**Input for this task:**

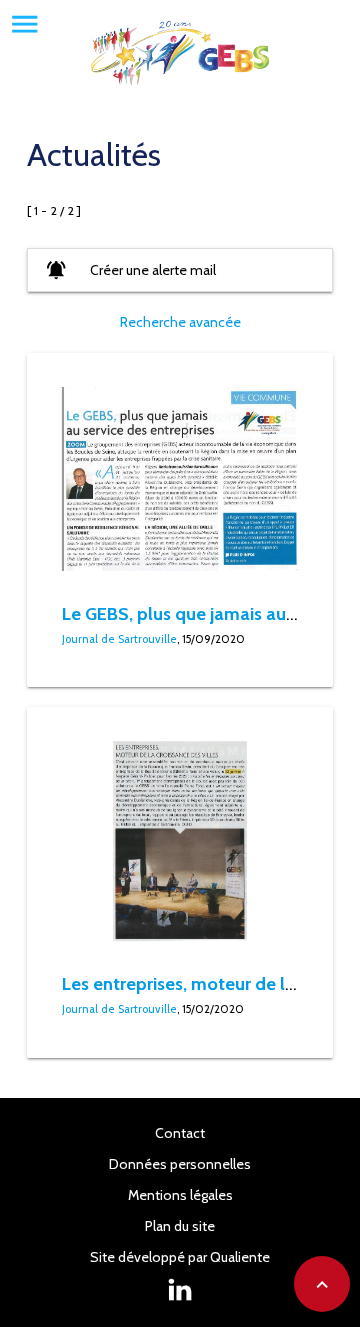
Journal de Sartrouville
---
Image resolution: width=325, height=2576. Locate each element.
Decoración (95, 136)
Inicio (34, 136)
* * *
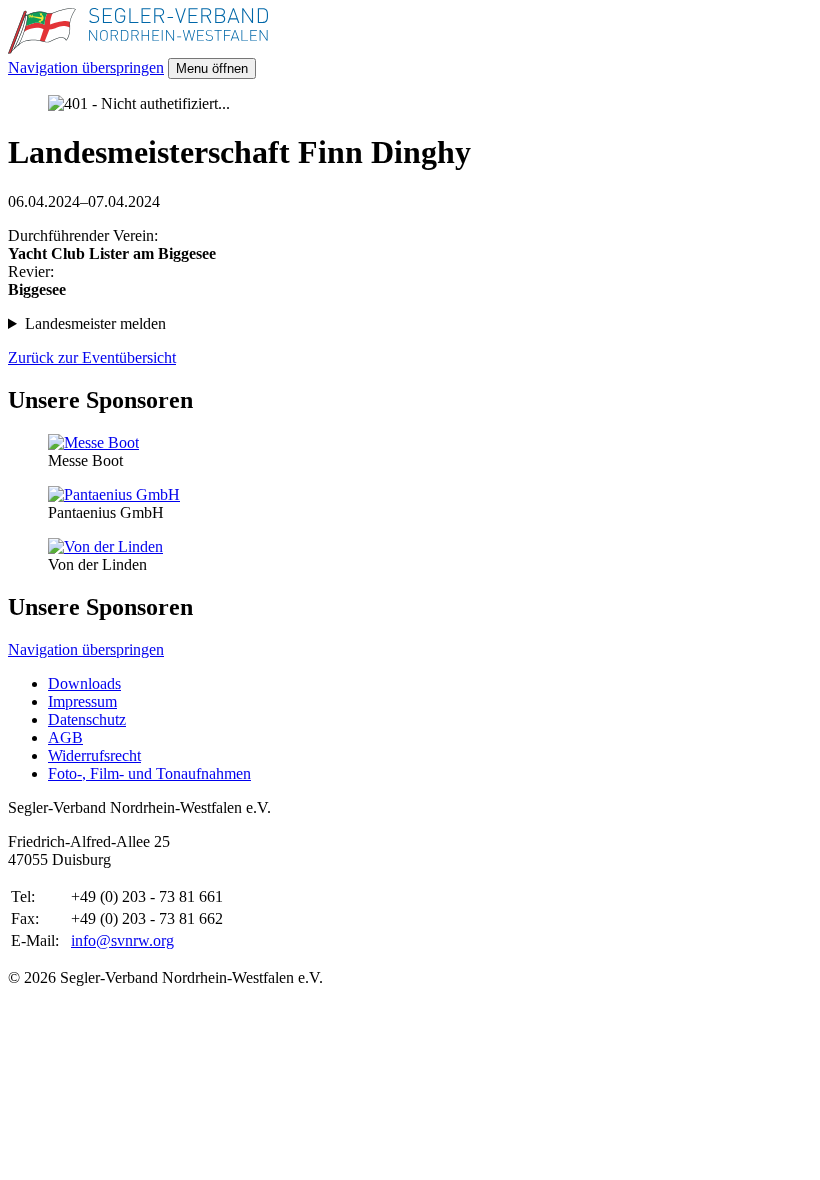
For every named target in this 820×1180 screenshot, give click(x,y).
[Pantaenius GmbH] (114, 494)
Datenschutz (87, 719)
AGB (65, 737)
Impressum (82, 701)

**Work request:** Go through the material above and output exactly the lines from the one containing "For every named" through the one containing "Impressum (82, 701)".

**Response to this task:**
For every named target in this 820×1180 screenshot, give click(x,y).
[Pantaenius GmbH] (114, 494)
Datenschutz (87, 719)
AGB (65, 737)
Impressum (82, 701)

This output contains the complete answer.